A new study from the Fraser Institute ranks the United States as having the most progressive tax system among 33 OECD countries examined. The report, published in June 2026, analyzed 45 jurisdictions across the developed world using five separate metrics to measure how much tax codes shift burdens toward higher earners. California topped the rankings as the single most progressive jurisdiction, while Texas came in fourth, with both states reflecting the broader pattern that places America at the head of the pack.
The Fraser Institute's index evaluated tax progressivity using five key measures: the gap between top and bottom income tax rates, the income level where top rates kick in, the size of basic exemptions for low earners, income tax's share of total revenue, and consumption tax's share of revenue. California scored first overall with the widest income tax rate range and the highest ranking in both tax revenue categories, where the US ranks second only to Denmark in income tax share and first in having the lowest consumption tax share among OECD nations. Texas, despite having no state income tax, still ranked fourth globally due to the federal tax structure's progressive design. The analysis covered jurisdictions in 33 OECD countries, excluding Chile, Colombia, Costa Rica, Mexico, and Turkey due to data limitations. For countries with significant regional tax differences, the study sampled high-tax and low-tax regions—California and Texas for the US, various provinces for Canada, and different cantons for Switzerland.

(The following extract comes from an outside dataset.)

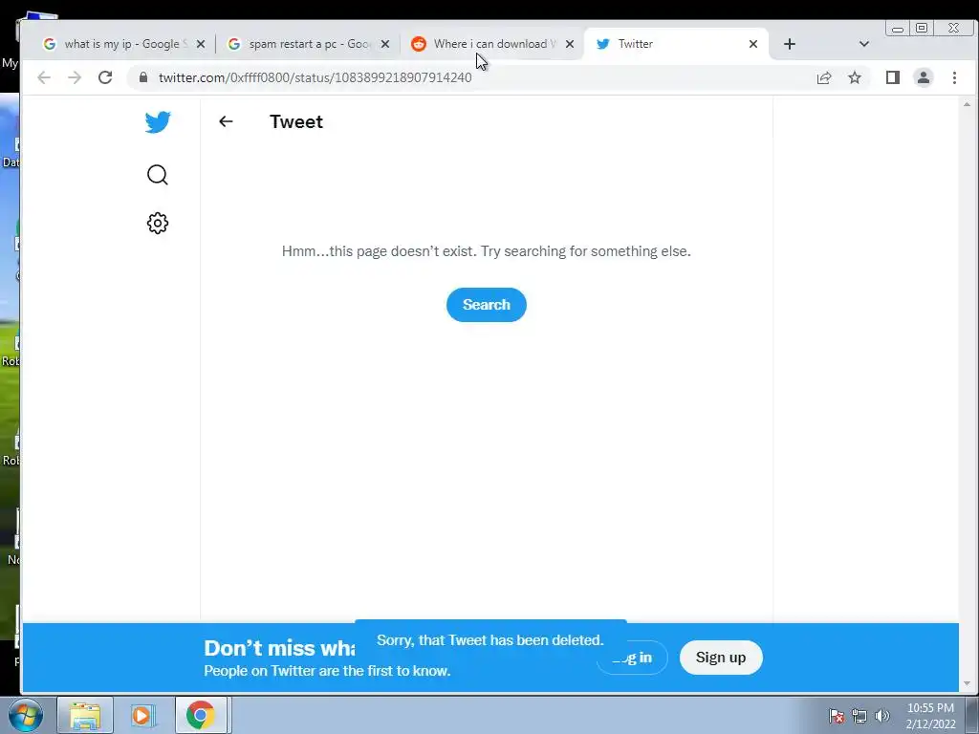979x734 pixels.
Task: Toggle Chrome side panel
Action: pos(892,77)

According to the report's authors, "the data continues to show" that while "the US tax code is often believed to be insufficiently progressive," the opposite is true. The study design deliberately isolates tax policy from broader spending and welfare programs, providing insight into "the distributional burden of how countries raise tax revenue, separate from how they spend or redistribute that revenue through transfer payments." The report emphasizes this distinction matters because "two fiscal systems may result in the same individual outcomes, yet achieve them through different combinations of tax and spending policies." The authors note the US's high ranking stems partly from its lack of a national value-added tax, unlike other OECD countries that rely more heavily on consumption taxes, which are generally considered regressive since they take a larger bite from low earners' incomes.

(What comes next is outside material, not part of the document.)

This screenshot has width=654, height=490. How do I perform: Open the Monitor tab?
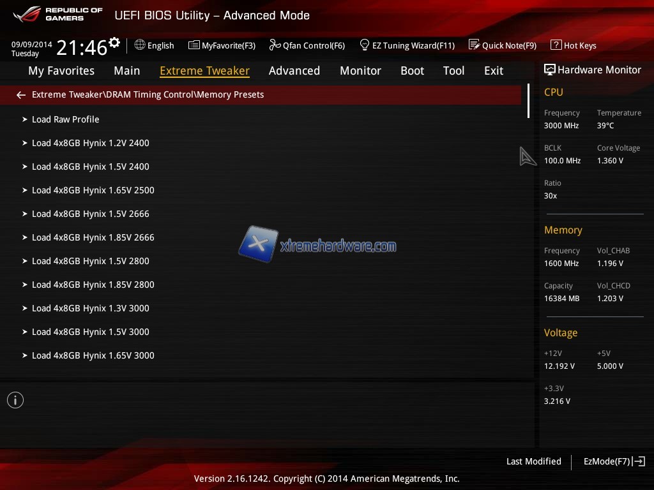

The report acknowledges several limitations in its methodology that may affect the findings. The index doesn't account for refundable tax credits targeting lower-income households, which "play a major role in the progressivity of the US tax code" compared to other countries. Because credits reduce income tax collections, the index may paradoxically interpret progressive credit programs as a decline in progressivity. The study also doesn't adjust for cross-country differences in how business income is reported—the growth of pass-through businesses in America shifts more income onto individual returns, making top incomes "appear more concentrated" and potentially inflating measured progressivity. Despite these caveats, the authors argue their framework offers a credible comparison by focusing on measurable tax structures rather than mixing taxes with redistribution programs.

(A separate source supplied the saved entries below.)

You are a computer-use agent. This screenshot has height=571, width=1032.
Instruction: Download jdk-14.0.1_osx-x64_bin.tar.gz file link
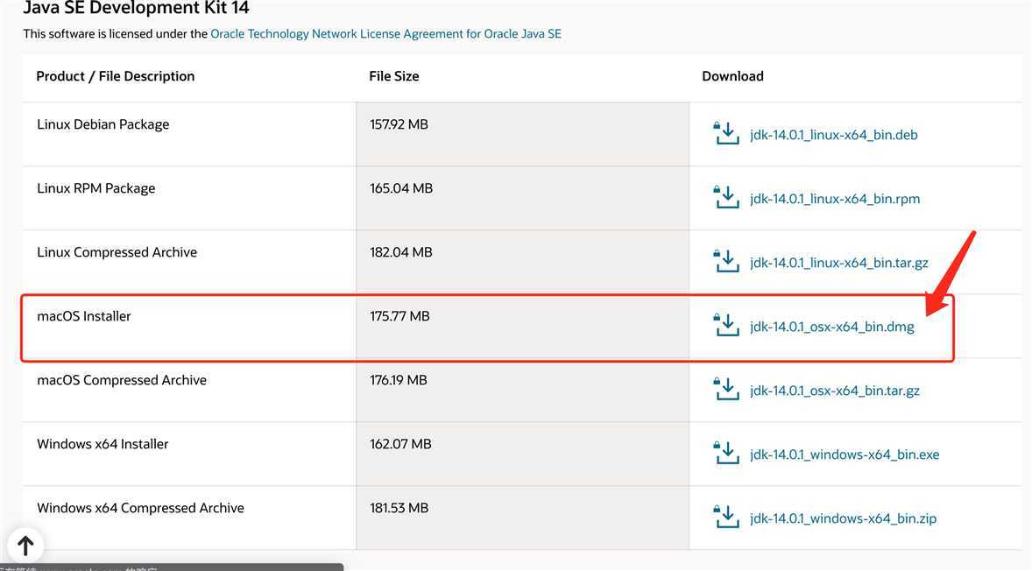coord(834,391)
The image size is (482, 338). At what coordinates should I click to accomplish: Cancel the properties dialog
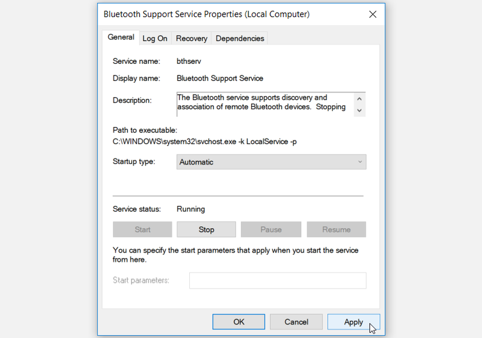(296, 322)
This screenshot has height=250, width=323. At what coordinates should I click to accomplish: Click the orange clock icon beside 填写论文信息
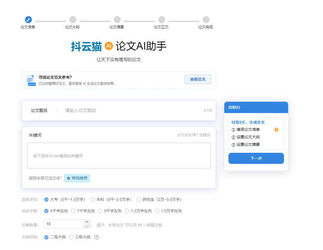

The report warns policymakers to consider the international context before pushing for even more progressive tax policies. The authors point to "potential downsides of higher marginal tax rates, which can include slower economic growth and increased avoidance with relatively little additional revenue." The findings align with other recent studies showing the US at or near the top of OECD progressivity rankings, depending on methodology. For lawmakers weighing tax reform, the bottom line is clear: America's tax code already places a heavier relative burden on high earners than virtually any other developed nation.